[lbo-talk] right-wing campus papers bloom

Doug Henwood dhenwood at panix.com
Wed May 7 11:13:21 PDT 2003


Los Angeles Times - May 7, 2003

Campus ink tanks

Conservatives make their voices heard with a rising tide of hard-hitting student newspapers.

By John Johnson, Times Staff Writer

Wingate, N.C. - More than a dozen earnest college students gathered in the marshy meadowland of rural North Carolina recently to plot the overthrow of campus liberalism.

Their weapon of choice? The newspaper.

"People complain about the media," said Joshua Mercer, the pink-cheeked director of the seminar held at the Jesse Helms Center in the heart of chicken-growing country. "Our philosophy is, 'Be the media.' "

In an eight-hour session that bore little resemblance to a traditional journalism class, the students were taught how to start their own conservative newspapers and opinion journals. And how to pick fights with lefty bogeymen on the faculty and in student government.

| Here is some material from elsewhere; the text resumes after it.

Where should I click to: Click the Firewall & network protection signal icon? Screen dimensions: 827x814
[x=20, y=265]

By the end of the day, the student journalists were fired up for battle - determined not only to change the tenor of notoriously liberal campus dialogues, but also, in the long run, to alter the basic makeup of the nation's professional news outlets.

"What do you want professors to feel when you call them up?" asked Owen Rounds, a former speechwriter for Rudolph Giuliani.

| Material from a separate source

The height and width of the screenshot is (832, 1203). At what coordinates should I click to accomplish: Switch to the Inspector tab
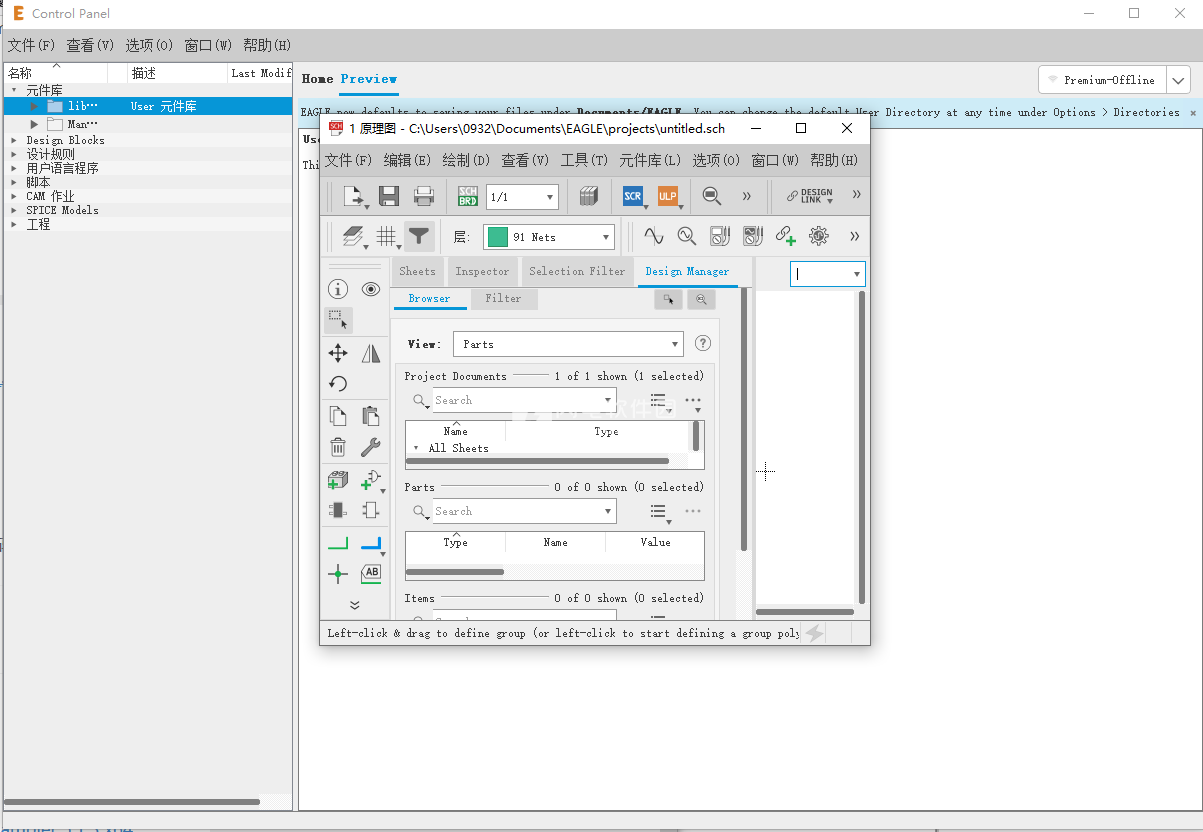(482, 272)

"Threatened," replied Duncan Wilson, a tousle-haired 19-year-old from the University of North Carolina, Charlotte.

In the wake of Sept. 11 and the war on Iraq, seminars such as this one are brimming with recruits to the battle for the hearts and minds of America's college students. There are now more than 80 right-leaning newspapers and magazines circulating on campuses from Stanford to Yale. That's the most ever, and 50% more than just two years ago.

"This year alone we've had 35 inquiries for starting new papers," said Brian Auchterlonie, executive director of the Collegiate Network, which trains conservative journalists. "That's double what we usually have."

The reason, the students say, is a mad-as-hell feeling among campus conservatives that they are the only ones in academia who seemed to notice that the world changed after the Sept. 11 attacks on America. They say they have watched aghast as left-leaning professors and student leaders blamed America for the attacks. So now they're starting their own guerrilla publications, often styled as unbridled opinion journals, to drum up support on campus for President Bush and the Iraq war.